Toneel is dus iets volstrekt anders dan literatuur. Toneel is bovendien een kunstvorm die aan veel strengere wetten is onderworpen dan de literatuur – de vrijheid om goedkope en melodramatische, in de literatuur verboden motieven in te voeren, doet aan de onwrikbare, compromisloze orde die de compositie van het toneel beheerst, volstrekt niets af.
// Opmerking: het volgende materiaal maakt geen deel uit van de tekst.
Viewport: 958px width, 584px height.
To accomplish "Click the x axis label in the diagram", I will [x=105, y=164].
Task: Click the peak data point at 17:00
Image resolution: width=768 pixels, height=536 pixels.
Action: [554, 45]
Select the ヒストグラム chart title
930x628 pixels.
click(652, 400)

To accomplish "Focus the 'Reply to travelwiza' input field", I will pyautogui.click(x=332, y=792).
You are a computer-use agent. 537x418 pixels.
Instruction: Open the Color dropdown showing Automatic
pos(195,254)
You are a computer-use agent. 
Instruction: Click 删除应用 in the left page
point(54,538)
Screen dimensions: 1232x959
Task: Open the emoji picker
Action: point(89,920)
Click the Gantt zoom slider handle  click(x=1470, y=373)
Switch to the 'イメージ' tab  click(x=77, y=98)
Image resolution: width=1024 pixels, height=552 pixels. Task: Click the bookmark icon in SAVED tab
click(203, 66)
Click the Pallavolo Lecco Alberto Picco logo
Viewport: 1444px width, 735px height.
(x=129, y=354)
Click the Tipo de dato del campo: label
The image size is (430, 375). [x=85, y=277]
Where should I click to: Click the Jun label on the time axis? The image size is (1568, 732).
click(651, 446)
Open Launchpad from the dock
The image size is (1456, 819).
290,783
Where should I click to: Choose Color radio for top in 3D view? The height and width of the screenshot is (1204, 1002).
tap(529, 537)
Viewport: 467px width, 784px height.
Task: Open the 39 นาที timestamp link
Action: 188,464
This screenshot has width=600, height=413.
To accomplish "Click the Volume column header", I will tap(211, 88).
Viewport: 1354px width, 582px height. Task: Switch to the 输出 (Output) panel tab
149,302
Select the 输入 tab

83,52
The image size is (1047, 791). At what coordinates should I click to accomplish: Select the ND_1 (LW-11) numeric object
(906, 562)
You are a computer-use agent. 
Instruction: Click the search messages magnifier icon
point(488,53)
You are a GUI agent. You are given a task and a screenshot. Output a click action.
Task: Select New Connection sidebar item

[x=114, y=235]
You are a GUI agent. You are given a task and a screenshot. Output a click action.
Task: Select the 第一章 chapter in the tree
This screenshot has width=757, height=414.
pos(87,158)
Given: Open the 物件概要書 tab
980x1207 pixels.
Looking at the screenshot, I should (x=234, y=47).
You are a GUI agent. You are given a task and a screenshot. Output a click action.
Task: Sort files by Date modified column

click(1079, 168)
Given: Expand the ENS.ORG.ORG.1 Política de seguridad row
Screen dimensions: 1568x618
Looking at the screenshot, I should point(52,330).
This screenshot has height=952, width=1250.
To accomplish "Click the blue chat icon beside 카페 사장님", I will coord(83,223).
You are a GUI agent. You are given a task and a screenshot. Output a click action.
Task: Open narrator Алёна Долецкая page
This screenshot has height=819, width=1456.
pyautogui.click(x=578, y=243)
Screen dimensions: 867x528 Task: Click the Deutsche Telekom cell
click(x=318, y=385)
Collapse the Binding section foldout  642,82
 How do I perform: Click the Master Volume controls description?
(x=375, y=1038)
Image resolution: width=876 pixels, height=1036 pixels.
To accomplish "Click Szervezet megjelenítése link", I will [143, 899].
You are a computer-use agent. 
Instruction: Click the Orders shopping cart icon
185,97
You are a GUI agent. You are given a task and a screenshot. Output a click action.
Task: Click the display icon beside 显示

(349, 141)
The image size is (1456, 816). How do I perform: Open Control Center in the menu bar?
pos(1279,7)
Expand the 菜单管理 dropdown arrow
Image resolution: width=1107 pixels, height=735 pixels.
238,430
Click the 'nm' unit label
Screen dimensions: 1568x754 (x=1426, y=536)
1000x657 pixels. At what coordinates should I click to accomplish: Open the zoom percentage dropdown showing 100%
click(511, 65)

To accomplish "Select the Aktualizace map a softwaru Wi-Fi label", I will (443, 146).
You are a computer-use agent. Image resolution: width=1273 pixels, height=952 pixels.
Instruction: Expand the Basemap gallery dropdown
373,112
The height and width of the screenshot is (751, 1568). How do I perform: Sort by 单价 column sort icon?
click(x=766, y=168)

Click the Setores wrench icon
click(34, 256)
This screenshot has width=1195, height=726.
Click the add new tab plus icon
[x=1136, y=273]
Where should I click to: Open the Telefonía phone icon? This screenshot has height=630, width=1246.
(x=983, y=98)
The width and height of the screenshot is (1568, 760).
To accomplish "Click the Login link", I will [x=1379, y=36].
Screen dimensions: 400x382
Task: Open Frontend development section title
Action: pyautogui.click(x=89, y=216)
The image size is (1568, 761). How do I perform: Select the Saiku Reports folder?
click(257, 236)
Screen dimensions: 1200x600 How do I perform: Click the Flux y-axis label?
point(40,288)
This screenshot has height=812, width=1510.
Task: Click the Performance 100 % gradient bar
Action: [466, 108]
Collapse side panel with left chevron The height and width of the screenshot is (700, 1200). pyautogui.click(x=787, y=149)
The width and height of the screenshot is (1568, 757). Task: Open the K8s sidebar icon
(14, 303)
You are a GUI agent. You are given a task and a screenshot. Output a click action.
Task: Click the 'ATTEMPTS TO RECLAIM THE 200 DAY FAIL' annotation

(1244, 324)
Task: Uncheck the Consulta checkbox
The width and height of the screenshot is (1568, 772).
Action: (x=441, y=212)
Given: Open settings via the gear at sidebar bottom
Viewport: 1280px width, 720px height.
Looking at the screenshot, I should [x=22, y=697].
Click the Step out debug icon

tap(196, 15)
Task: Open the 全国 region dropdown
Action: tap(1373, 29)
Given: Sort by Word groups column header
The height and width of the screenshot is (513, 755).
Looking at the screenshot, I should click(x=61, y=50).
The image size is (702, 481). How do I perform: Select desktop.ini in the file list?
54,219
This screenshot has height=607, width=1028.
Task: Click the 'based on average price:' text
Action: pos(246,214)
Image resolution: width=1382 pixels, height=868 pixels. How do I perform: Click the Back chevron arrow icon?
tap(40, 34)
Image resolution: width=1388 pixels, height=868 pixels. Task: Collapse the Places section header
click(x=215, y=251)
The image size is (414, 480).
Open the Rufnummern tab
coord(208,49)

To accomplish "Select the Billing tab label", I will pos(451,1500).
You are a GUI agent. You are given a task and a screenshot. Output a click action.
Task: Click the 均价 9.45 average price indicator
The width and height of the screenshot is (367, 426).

Bij het schrijven van een letterkundig werk heeft de auteur, vergeleken bij de toneelschrijver, een grote compositorische vrijheid. De lezer immers kan steeds wanneer hij dat wenst een bladzijde of wat terugbladeren; halverwege gevorderd, kan hij het boek een poos terzijde leggen; zelfs als hij het aan één stuk doorleest kan
hij zelf het tempo bepalen waarin hij van de stof kennisneemt, hier en daar wat overslaan of bepaalde passages met vertraagde, geconcentreerde aandacht in zich opnemen. Dit houdt in dat een boek door enkele zwakke, onduidelijke of minderwaardige gedeelten nog geen mislukking behoeft te worden.
Met een toneelstuk is het anders gesteld. De toeschouwer kan niet terugbladeren. (Vandaar dat herhaling, tot inhamerens toe, zulk een onverbiddelijke eis van het drama is.) Het publiek kan de handeling niet stopzetten, vertragen, of gedeelten ervan overslaan. Is het de draad van de handeling ergens kwijt geraakt, dan kan het die tijdens dezelfde voorstelling waarschijnlijk niet meer opnemen. Van deze, zuiver technische verschillen tussen literatuur en drama is Claus zich in ieder geval volledig bewust. Hij schrijft een toneeltaal die niet, zoals soms wordt beweerd, beeldend of poëtisch, maar in de eerste plaats doordringend eenvoudig en ter zake is. Verder heeft hij een goed besef van de waarde van aankondiging, herhaling, weerspiegeling, onder- en bovenstroom, dramatische ironie, achtergrond en atmosfeer.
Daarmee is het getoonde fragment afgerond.